Sunday, September 22, 2013

Faint Flowers



During my wanderings through the surrounding woods over the years, I usually carry a camera with me, to take advantage of the varied displays that Mother Nature provides. Not only do I get some memorable photos, but the experience can lead to a fascinating lesson on yet another aspect of the natural world. I often get intrigued enough about something I see and photograph to go back home and do some explorations on the internet and learn some things I never knew existed.

The example I have in mind at the moment is the discovery today of the name of what I thought was a mushroom but turns out to be an albino flowering plant. I discovered this curiosity a few years ago, during a rainy spring, when mushrooms were popping up everywhere. (See photo below.) This guy had a very different appearance—more like a flower than a mushroom. Rather than a stalk topped by a button or a flared bonnet, as mushrooms typically appear, these had pure white bell-like blossoms. Since they were sprouting up through a layer of wet leaves like the mushrooms surrounding them, I assumed they must be a mushroom. Wrong. It’s a plant.


I tried identifying the thing in my mushroom field guide, with no success. (Well, the book is about mushrooms, not flowers.) I had no idea what it really was, so was stumped. I couldn’t Google it by doing a search on the words “White, stalky, mushroomy thing.” Sometime after that I was watching a video outtake of Walt Disney’s 1940 movie “Fantasia” and saw this little white thing, during a scene in the forest. There it was! But since Walt never labeled his shrooms or plants, I remained stumped.

Over the last few years the photos of this albino thing sat in the bowels of my computer—seemingly destined to remain a mystery. Perseverance sometimes pays off, however. While reading a recent Washington Post comics section, the “Mark Trail” comic strip finally offered me a solution: it’s the Indian pipe plant! Its scientific name (thanks to Wikipedia) is Monotropa uniflora—the uniflora part indicating that each stem bears a single flower. It’s also called the “ghost plant” and the “corpse plant.” (Yuck!) 

So, it’s a plant and not a mushroom! Then how come it’s white? Don’t plants have to be green? Green chlorophyll is what allows a plant to transform the sun’s radiant energy into sugar for their food.

Well, yes, a plant does require the action of chlorophyll for its nutrients, but in the case of the Indian pipe plant it does so secondarily… or, more appropriately, “tertiarily.” The Indian pipe gets its nutrients from its surrounding mushroom pals—it literally is a parasite, feeding off the mushrooms that grow in a symbiotic fashion with tree roots. 
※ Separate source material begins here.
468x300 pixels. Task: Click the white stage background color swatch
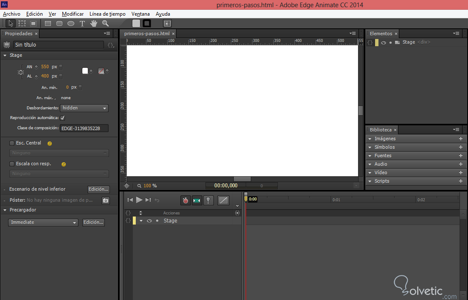point(85,71)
The mushroom itself (actually the underground mycelium part of it) acquires its carbohydrates (its sugars) from the tree’s photosynthesis work (all food starts with photosynthesis!). In return, the mushroom provides the tree roots with much-needed phosphorous, a nutrient that it cannot absorb on its own. The Indian pipe—not a part of this nutrient symbiotic exchange—also enjoys the carbs that the tree makes, by parasitizing the mushroom (by stealing some of the mushroom’s food). So what does the pipe plant offer in return? I don’t know. Maybe that’s next month’s research task. Maybe its dead body (remember it’s also called the corpse plant) feeds nutrients back to the tree? There’s gotta be a reason… there’s no free lunch, after all.

This is a wonderful example of a mutually beneficial underground society. It’s a fascinating example of the marvelous, complex, intertwined web that nature has created. So why is the plant called the Indian pipe? It seems to bear a resemblance to the Native American peace pipe, according to the authoritative “Mark Trail.”